Ontem tive um dia mau, um desses dias em que a gente tem vontade de ir até o aeroporto, puxar as notas que tem no bolso e os níqueis e dizer em qualquer balcão de companhia: "Me dá isso de passagem."
A cidade estava francamente hostil. Pululavam mulheres feias e homens desagradáveis. Parece que eles se telefonam e combinam todos sair à rua em massa determinado dia, ocupar os pontos estratégicos, patrulhar as calçadas, ocupar os transportes, abarrotar os botequins, cortar toda a esperança e estragar toda a paciência de um pobre homem distraído e de boa vontade.
Fizeram isso. Vieram de todos os bairros, e mal escondiam sua nefanda combinação: falavam-se em voz alta, abraçavam-se nas portas dos elevadores diante da raiva impotente dos cabineiros e dos passageiros que tinham pressa, conversavam de boca cheia nos restaurantes e fungavam nos cinemas.
E onde estavam as outras pessoas? As mulheres suaves, os amigos reconfortantes, as pessoas desconhecidas que, entretanto, fazem bem, o mulato alto de quem nos sentimos irmãos quando nossos olhares se encontram depois de verem ambos a mesma mulher que passa com certo jeito engraçado? Ou, por exemplo, aquele vendedor ambulante e clandestino de cigarros estrangeiros a quem não quisemos comprar nada e mostramos nosso cigarro mata-rato, e nos filou um dizendo amavelmente: "Isso é muito melhor"; e aquele chofer que podia fiar irritado com a barbeiragem tremenda da mocinha do fusca, mas apenas lhe gritou com um sorriso: "Você acaba aprendendo, meu bem!" - ou o sujeito do interior que numa intimidade súbita nos fala de sua lavoura e de seu filho que está querendo estudar para aviador, ao passo que o mais velho tem gosto é para a criação de gado, "falou com ele de boi, ele está satisfeito - onde estão as almas boas, as súbitas mulheres lindas de vestidos simples, os doidos simpáticos, as caras amenas, as vozes estranhas que nos comovem por algum acento familiar, a gente humana da cidade?

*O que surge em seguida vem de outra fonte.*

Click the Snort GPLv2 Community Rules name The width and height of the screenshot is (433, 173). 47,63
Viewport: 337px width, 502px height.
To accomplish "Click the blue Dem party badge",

Creio que todos foram avisados que era dia de se esconderem. Talvez os amigos estejam reunidos em uma festa improvisada e, quando eu me queixar que ninguém me avisou, digam: "- Puxa, mas todo mundo sabia, eu estava crente que você ia aparecer." E então descobriremos que saímos de um lugar cinco minutos antes de um amigo chegar, ou chegamos dez minutos depois, e nos telefonaram quando não tinha ninguém em casa, e nós discamos inutilmente três vezes para um aparelho com defeito - e assim ficamos desprezados, entregues à população hostil, bebendo, de cara voltada para a parede, o conhaque amargo da solidão.